- **GIVEN INSTRUCTION**
Please arrange the lines of all the entries below as a numbered list, leaving out blank lines. Omit the pictures from your answer.

------ RECORDS TO PROCESS

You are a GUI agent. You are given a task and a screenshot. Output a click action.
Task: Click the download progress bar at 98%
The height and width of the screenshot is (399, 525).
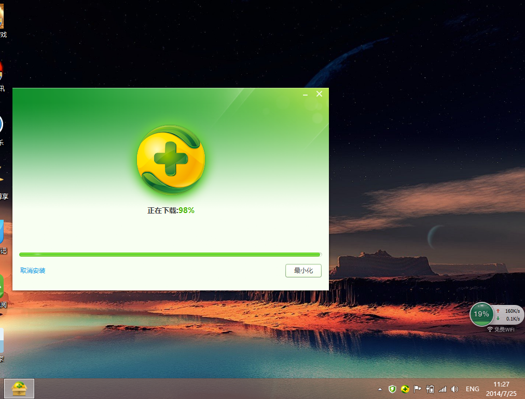click(x=170, y=254)
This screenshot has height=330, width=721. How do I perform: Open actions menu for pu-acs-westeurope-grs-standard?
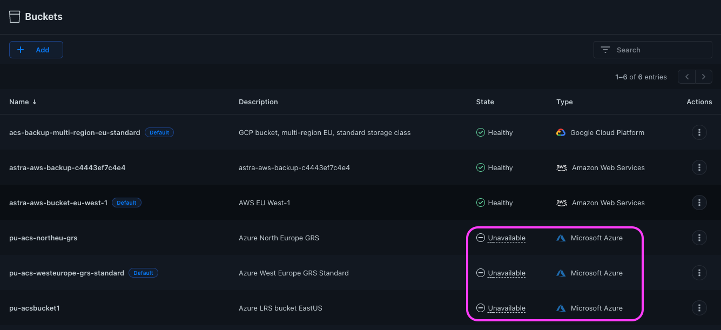coord(699,273)
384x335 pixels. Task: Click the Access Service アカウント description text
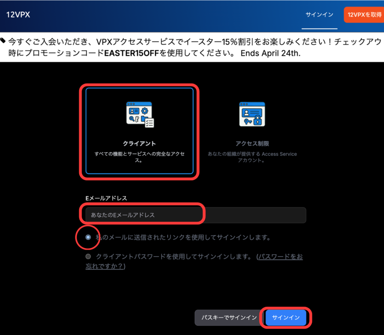[x=252, y=157]
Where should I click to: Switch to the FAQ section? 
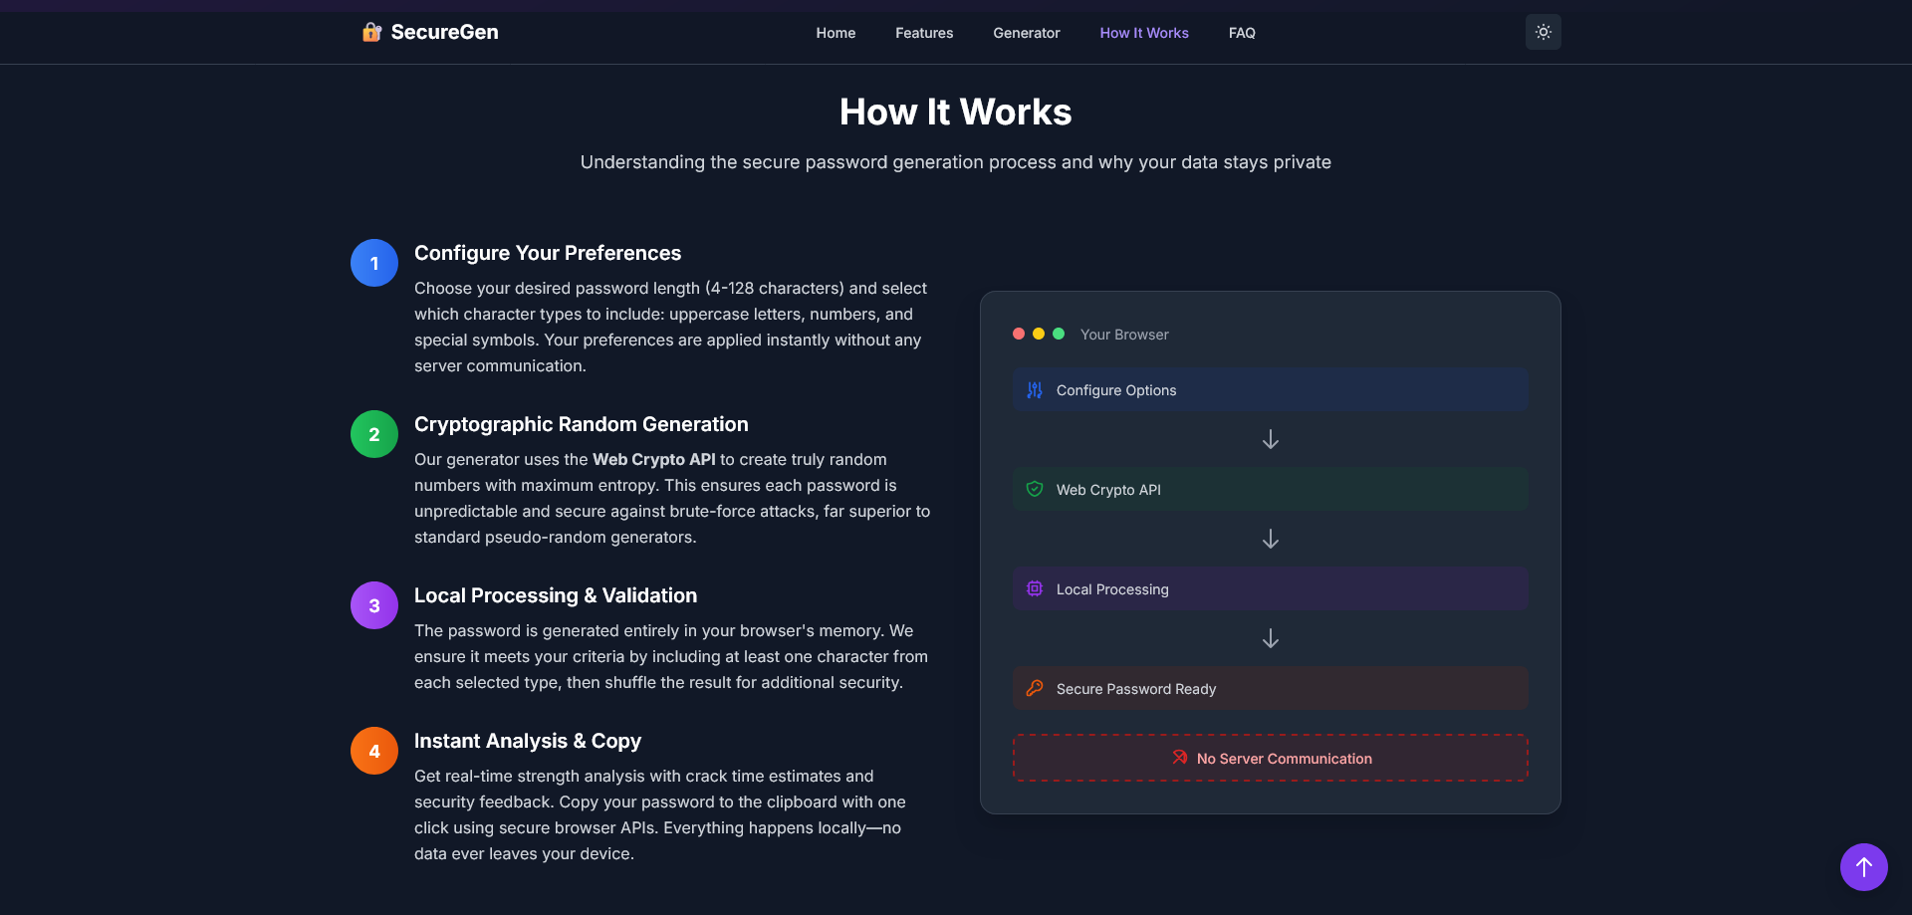[x=1242, y=33]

------------

- **RESULT FOR THIS EXERCISE**
1. You are a GUI agent. You are given a task and a screenshot. Output a click action.
2. Task: Click the download progress bar at 98%
3. The height and width of the screenshot is (399, 525).
4. click(x=170, y=254)
5. This screenshot has height=330, width=721. How do I perform: Open actions menu for pu-acs-westeurope-grs-standard?
6. coord(699,273)
7. 384x335 pixels. Task: Click the Access Service アカウント description text
8. [x=252, y=157]
9. Where should I click to: Switch to the FAQ section? 
10. [x=1242, y=33]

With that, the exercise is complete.